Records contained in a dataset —
[Start of Attachment]
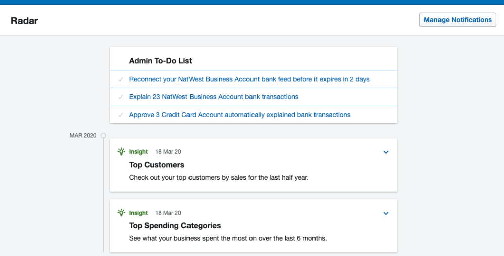Viewport: 504px width, 256px height.
Task: Click the Top Customers card title
Action: click(157, 165)
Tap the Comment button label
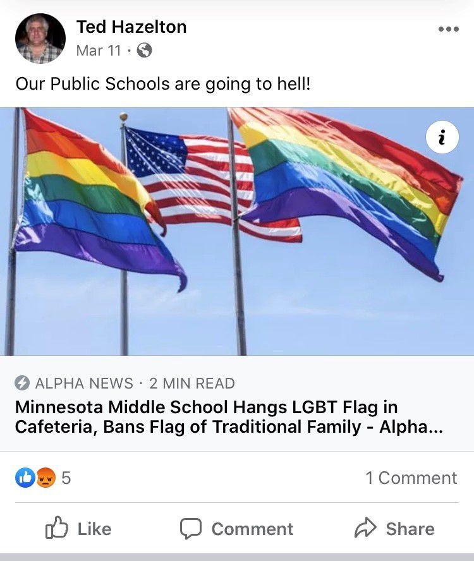This screenshot has height=561, width=474. 252,529
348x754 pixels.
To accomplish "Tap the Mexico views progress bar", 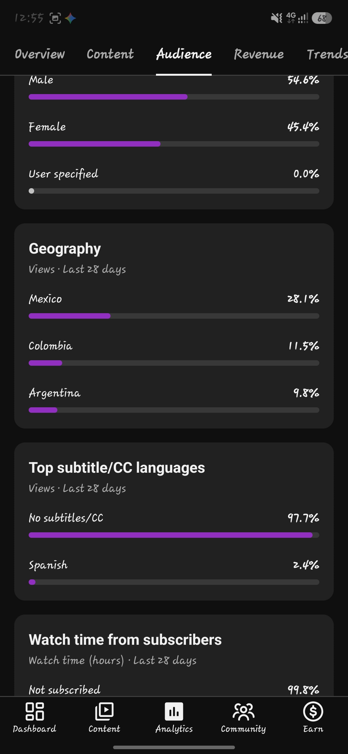I will (x=174, y=316).
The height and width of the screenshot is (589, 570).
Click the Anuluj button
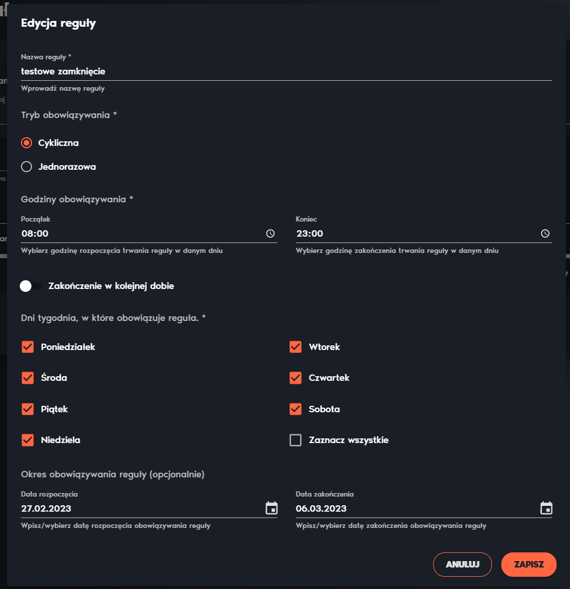[x=462, y=564]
[End of Attachment]
Work to be completed — All lines from the one containing "The height and" to the last line of the records above, and no others, should be returned unchanged, without pictures.

Result of this task —
The height and width of the screenshot is (589, 570).
Click the Anuluj button
[x=462, y=564]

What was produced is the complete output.